Impacts on Commercial Real Estate
Office-using jobs increased by 118,000 in March. Professional & business services gained 102,000 and financial activities added 16,000. Improved public health conditions were also a positive sign for the office sector, evidenced by a drop in the share of employees who telework to 10% in March from 13% in February.
The warehousing & storage sector gained 4,300 jobs in March and manufacturing added 38,000. CBRE expects industrial & logistics demand will remain strong as companies increase their inventories and focus on making supply chains more resilient to mitigate disruptions.
Traditional retail gained 49,000 jobs in March, while food services & drinking places added 61,300. This reflects the broad strength of the economy supported by strong consumer balance sheets driving consumption. CBRE maintains a positive outlook for the retail sector as COVID risks decrease, although high inflation is expected to weigh more heavily on consumers later this year.

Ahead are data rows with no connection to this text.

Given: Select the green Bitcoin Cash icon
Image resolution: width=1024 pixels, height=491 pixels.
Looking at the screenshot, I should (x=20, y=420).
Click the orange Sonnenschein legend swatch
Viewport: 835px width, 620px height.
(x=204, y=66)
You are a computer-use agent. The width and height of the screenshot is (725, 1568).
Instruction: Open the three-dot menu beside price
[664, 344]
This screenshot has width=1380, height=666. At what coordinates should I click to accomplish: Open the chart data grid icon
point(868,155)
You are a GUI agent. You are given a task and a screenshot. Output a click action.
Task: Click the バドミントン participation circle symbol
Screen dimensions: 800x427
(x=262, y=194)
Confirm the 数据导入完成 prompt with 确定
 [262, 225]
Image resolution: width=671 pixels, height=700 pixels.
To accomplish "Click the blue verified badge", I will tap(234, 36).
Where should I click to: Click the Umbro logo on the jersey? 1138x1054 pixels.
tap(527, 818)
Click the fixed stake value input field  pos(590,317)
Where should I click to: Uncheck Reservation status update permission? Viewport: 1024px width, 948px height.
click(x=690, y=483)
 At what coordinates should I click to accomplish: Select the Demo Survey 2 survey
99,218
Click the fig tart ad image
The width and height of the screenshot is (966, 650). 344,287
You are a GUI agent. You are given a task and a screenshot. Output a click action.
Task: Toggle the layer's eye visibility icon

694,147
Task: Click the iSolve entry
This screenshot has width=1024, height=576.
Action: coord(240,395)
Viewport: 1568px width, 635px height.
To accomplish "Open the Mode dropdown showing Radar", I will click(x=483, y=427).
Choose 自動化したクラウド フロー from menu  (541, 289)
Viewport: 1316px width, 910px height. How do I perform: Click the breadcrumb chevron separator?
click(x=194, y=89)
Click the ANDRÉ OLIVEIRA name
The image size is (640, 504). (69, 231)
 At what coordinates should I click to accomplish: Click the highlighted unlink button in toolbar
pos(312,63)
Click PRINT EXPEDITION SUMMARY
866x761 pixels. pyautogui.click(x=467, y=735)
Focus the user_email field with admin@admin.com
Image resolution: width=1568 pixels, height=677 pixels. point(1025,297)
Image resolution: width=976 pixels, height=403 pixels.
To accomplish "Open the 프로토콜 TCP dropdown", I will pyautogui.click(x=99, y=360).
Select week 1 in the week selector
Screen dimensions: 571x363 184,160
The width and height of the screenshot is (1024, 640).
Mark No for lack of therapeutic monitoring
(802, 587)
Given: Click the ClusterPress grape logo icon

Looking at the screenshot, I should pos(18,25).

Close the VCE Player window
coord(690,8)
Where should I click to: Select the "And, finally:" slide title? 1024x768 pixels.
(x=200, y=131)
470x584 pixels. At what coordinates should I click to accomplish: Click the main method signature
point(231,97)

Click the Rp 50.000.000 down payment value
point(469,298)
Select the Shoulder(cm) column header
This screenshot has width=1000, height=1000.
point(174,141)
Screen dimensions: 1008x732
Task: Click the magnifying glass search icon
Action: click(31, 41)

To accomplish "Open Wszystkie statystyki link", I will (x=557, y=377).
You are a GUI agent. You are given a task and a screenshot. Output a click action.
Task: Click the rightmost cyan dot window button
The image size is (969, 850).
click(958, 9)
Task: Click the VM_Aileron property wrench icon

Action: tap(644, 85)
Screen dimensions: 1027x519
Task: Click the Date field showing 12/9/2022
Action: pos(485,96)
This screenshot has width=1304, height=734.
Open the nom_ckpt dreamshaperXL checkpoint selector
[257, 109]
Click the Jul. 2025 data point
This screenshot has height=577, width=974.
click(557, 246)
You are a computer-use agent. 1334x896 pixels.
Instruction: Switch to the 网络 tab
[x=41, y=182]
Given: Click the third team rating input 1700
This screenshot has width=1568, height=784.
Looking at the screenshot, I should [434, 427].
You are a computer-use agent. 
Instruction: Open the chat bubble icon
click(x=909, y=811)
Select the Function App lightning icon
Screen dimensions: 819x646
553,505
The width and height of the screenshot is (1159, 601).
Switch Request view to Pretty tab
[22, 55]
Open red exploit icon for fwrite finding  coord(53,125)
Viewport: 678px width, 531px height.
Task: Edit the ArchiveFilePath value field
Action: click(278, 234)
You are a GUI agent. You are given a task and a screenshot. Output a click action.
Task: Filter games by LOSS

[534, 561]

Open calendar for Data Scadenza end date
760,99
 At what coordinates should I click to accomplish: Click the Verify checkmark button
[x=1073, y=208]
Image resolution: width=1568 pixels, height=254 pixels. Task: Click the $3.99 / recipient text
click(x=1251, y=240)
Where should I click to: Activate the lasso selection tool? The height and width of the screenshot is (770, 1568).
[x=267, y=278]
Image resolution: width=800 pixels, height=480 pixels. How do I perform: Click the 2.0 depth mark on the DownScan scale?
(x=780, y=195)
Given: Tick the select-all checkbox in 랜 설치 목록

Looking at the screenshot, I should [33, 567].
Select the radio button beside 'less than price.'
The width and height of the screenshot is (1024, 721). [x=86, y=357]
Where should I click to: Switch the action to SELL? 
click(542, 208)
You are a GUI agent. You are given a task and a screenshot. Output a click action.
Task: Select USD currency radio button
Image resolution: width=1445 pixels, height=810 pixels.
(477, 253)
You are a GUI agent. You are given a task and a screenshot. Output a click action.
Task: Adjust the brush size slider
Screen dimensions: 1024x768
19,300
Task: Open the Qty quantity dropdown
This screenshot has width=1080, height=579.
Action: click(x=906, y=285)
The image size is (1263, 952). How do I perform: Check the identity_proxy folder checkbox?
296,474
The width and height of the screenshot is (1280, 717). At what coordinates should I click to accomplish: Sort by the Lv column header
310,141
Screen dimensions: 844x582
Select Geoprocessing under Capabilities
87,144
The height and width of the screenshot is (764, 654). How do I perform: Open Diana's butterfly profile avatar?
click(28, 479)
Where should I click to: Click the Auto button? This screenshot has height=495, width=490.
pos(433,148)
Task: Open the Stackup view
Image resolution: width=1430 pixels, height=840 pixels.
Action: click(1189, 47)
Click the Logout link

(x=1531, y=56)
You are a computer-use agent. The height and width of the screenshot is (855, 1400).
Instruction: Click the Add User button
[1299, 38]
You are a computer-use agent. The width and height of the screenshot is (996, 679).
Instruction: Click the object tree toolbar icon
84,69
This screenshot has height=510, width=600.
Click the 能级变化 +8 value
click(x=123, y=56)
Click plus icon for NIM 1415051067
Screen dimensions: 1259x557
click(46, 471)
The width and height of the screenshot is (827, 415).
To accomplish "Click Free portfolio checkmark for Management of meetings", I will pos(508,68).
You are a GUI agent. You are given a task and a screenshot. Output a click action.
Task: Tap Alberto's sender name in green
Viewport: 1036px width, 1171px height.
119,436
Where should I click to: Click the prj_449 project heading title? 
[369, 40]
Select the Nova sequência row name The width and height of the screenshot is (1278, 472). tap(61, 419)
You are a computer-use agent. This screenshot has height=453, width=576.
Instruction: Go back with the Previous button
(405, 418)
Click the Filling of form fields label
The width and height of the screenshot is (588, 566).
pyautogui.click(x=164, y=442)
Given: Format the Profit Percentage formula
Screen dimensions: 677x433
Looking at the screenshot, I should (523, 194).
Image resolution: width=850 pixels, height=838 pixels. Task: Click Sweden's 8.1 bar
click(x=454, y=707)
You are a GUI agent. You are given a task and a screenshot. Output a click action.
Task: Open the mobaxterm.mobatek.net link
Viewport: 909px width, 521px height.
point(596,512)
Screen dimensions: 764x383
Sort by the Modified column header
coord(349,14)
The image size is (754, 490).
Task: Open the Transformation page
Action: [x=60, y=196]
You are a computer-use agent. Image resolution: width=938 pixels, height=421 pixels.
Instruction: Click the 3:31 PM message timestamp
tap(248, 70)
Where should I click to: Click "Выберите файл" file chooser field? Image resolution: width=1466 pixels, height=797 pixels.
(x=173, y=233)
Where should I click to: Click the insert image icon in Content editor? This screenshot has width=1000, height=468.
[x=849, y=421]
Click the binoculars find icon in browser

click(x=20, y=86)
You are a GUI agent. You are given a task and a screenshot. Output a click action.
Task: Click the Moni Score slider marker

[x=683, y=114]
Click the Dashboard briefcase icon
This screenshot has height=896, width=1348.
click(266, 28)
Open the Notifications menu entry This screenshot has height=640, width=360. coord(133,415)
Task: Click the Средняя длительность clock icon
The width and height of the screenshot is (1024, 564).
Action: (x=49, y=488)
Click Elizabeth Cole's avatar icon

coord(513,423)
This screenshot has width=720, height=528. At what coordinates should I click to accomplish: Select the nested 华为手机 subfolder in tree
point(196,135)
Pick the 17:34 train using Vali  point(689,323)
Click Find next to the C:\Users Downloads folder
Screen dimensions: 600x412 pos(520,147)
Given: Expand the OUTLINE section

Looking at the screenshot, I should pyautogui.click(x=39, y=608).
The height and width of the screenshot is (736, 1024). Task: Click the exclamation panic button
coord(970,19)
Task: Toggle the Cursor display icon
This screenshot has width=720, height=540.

The construction sector added 19,000 jobs in March. Nonresidential building construction added 2,600 jobs, which was offset by 2,600 lost in residential building construction. This may be a sign that increased costs of building materials, high wages and rising interest rates are beginning to inhibit construction.
Health care gained 8,300 jobs in March. Ambulatory health care (outpatient services) added 7,200, while hospitals gained 5,100 and nursing & residential care lost 4,000. The sector is expected to benefit from long-term tailwinds.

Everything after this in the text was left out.